# [Supplied data]
Start of Block
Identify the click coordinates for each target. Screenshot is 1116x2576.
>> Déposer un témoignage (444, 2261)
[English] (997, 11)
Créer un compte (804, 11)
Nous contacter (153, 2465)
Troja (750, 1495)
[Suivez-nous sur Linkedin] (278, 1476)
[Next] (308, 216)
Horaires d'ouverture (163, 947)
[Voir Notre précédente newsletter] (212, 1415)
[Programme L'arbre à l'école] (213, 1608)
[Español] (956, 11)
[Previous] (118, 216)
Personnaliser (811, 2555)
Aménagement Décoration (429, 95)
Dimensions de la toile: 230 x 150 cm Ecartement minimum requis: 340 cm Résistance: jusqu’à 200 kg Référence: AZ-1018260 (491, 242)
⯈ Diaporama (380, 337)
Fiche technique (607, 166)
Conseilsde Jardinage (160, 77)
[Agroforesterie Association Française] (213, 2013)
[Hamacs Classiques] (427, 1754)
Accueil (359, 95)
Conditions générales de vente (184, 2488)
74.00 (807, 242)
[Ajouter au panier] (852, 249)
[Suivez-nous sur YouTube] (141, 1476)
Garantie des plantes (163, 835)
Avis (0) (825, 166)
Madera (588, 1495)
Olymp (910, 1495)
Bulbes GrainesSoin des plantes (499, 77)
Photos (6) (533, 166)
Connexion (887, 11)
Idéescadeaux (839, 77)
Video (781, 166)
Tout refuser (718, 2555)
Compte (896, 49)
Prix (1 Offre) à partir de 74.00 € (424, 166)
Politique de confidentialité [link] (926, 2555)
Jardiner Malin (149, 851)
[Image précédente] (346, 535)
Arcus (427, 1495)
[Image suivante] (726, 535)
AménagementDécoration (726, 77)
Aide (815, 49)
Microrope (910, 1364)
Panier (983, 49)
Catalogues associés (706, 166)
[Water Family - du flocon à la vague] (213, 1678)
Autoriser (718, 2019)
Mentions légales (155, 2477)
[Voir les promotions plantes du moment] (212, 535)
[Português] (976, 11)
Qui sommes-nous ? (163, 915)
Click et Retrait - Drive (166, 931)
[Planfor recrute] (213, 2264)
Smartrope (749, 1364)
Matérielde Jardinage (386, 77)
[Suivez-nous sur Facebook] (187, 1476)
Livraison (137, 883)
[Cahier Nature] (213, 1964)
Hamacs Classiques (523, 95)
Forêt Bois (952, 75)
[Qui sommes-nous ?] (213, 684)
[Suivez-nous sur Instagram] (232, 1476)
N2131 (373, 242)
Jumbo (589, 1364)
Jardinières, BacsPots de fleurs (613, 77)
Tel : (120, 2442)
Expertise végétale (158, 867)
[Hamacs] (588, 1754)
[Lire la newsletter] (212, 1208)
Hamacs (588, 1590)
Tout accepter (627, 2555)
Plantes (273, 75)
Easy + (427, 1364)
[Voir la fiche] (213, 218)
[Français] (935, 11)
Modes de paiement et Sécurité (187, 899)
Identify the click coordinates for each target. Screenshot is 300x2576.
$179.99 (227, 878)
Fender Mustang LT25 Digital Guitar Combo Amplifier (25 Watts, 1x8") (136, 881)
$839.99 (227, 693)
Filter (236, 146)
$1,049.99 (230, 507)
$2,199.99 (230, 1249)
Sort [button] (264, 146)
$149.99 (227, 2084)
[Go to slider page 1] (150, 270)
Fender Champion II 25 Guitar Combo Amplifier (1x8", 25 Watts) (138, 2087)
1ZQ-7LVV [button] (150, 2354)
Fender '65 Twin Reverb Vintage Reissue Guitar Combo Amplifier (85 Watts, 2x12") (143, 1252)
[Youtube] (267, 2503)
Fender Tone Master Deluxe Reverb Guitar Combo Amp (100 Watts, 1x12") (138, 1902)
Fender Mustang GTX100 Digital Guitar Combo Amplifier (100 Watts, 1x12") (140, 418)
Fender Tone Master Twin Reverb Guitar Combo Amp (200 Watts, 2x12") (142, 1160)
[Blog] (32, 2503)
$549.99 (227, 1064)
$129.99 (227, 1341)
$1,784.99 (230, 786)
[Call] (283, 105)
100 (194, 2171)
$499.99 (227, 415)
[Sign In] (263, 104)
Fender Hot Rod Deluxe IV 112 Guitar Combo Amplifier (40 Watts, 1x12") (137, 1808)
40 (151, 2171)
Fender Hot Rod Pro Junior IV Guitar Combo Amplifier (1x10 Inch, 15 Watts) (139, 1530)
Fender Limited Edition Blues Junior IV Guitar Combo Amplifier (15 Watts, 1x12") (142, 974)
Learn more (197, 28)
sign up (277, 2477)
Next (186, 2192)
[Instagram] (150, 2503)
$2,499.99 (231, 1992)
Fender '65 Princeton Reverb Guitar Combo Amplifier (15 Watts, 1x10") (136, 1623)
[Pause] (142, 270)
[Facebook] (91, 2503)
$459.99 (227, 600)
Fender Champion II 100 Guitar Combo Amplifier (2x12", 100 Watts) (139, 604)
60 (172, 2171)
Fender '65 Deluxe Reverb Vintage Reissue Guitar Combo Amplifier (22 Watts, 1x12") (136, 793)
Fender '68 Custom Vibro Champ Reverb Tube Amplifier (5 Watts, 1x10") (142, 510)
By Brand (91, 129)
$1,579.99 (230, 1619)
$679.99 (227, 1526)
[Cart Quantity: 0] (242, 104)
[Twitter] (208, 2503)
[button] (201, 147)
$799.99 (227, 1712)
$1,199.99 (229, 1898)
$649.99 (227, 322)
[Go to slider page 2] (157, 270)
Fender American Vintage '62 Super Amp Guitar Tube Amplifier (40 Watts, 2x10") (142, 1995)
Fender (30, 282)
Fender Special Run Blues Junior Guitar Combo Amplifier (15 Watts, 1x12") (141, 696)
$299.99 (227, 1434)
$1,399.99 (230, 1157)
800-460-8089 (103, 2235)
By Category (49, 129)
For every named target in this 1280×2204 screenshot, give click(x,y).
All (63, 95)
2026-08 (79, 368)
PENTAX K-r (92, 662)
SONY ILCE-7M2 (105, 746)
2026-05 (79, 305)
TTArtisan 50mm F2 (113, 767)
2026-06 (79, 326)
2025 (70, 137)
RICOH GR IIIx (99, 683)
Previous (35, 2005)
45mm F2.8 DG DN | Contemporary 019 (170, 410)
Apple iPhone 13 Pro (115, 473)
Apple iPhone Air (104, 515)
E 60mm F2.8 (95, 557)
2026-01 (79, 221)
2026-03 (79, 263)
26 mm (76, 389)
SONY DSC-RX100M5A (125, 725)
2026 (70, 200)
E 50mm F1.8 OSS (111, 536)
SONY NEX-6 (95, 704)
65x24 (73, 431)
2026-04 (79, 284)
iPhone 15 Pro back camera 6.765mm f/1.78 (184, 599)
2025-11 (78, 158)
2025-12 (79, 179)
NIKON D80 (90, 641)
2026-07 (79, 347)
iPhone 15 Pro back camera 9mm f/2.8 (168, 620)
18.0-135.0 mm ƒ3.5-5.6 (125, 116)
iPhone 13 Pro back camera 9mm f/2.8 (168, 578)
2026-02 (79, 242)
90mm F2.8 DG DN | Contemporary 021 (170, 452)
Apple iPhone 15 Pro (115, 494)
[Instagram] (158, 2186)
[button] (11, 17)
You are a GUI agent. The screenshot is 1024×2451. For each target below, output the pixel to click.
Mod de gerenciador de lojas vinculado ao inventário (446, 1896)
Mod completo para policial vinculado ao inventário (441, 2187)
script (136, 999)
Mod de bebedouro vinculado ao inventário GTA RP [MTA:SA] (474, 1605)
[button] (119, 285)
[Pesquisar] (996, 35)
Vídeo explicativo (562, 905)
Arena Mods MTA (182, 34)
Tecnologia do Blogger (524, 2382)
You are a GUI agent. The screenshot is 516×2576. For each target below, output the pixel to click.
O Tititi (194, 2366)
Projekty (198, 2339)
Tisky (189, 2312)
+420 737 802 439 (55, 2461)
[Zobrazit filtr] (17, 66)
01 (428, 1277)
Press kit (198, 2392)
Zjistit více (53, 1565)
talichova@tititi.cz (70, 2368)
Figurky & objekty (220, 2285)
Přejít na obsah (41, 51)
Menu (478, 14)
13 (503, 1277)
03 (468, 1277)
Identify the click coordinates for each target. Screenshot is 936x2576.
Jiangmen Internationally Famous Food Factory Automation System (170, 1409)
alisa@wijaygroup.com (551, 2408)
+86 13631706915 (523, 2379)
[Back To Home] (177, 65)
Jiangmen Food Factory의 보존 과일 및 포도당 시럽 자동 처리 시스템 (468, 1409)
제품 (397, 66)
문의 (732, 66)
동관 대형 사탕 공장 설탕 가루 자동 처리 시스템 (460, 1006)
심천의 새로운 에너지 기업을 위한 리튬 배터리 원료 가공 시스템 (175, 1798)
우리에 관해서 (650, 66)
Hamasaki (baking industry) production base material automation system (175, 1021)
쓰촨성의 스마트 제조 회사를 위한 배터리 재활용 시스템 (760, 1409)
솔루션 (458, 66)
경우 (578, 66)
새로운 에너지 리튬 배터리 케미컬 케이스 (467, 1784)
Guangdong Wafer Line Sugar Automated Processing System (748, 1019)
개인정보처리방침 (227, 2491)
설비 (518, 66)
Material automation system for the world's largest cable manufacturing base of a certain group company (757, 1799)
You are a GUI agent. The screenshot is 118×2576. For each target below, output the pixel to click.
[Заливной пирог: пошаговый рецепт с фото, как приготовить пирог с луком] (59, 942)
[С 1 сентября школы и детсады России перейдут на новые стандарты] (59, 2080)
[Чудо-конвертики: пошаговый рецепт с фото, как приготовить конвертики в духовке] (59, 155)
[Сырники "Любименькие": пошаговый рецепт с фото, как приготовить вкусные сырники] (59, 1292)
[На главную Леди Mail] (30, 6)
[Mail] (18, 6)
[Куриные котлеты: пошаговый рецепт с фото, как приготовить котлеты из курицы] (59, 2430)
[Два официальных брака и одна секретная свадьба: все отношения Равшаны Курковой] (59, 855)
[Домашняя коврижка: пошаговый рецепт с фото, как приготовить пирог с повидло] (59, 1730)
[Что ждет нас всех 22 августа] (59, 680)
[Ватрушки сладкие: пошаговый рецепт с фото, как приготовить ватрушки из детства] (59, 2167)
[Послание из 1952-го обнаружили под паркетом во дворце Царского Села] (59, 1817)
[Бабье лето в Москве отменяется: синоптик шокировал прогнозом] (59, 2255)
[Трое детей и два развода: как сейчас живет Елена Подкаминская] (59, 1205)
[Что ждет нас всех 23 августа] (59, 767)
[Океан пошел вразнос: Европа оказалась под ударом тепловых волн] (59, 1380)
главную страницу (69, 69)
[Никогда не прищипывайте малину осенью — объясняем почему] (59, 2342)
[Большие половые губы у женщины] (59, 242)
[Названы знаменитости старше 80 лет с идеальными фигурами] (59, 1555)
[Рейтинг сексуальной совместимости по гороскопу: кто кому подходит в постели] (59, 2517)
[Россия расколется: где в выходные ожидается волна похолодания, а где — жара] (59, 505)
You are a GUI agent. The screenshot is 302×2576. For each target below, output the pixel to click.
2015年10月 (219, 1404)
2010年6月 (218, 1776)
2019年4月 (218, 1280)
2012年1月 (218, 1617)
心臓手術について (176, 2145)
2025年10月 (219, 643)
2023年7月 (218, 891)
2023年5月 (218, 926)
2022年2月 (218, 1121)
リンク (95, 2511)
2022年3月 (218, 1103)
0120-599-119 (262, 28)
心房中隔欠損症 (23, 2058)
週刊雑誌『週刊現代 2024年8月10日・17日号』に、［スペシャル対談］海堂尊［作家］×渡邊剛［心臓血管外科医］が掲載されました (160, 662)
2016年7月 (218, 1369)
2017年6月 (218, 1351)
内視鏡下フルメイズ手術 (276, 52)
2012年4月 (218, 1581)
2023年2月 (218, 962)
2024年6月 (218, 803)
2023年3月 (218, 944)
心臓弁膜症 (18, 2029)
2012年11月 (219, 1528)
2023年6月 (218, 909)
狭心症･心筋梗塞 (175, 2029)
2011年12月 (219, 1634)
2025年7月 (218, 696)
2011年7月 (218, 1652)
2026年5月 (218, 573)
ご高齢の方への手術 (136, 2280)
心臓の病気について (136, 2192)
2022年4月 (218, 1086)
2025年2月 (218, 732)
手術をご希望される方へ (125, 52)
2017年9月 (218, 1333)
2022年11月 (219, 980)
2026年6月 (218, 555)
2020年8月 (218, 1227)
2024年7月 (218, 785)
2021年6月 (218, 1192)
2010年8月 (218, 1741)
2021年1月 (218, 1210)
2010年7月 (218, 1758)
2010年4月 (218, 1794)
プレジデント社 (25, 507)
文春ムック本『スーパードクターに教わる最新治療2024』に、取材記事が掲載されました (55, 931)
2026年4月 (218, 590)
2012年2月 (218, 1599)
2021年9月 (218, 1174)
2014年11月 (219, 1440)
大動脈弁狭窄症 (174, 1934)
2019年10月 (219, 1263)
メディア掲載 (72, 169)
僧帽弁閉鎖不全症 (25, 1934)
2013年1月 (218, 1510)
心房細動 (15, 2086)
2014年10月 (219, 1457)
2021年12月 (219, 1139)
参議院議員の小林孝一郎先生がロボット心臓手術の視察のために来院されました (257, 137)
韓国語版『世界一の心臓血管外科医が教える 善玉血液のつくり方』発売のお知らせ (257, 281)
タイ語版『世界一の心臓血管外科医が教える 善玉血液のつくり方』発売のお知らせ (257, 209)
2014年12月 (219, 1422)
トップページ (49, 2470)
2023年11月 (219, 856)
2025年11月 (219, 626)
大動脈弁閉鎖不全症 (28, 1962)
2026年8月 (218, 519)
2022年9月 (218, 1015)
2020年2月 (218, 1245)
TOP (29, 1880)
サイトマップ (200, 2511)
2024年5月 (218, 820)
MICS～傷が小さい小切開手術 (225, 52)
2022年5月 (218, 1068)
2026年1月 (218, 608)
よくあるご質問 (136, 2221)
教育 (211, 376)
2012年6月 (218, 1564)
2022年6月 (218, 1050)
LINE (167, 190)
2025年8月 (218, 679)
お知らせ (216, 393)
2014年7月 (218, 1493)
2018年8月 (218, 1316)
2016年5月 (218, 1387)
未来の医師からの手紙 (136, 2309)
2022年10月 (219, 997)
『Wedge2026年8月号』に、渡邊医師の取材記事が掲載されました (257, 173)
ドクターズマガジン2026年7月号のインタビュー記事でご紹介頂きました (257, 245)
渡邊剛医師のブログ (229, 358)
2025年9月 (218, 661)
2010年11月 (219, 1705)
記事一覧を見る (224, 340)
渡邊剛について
End of Block
# [Instructions for the task]
Output the lines above exactly, but only those between the line holding "[Español] (956, 11)" and the line holding "[Ajouter au panier] (852, 249)", inclusive.

# [Expected answer]
[Español] (956, 11)
[Previous] (118, 216)
Personnaliser (811, 2555)
Aménagement Décoration (429, 95)
Dimensions de la toile: 230 x 150 cm Ecartement minimum requis: 340 cm Résistance: jusqu’à 200 kg Référence: AZ-1018260 (491, 242)
⯈ Diaporama (380, 337)
Fiche technique (607, 166)
Conseilsde Jardinage (160, 77)
[Agroforesterie Association Française] (213, 2013)
[Hamacs Classiques] (427, 1754)
Accueil (359, 95)
Conditions générales de vente (184, 2488)
74.00 (807, 242)
[Ajouter au panier] (852, 249)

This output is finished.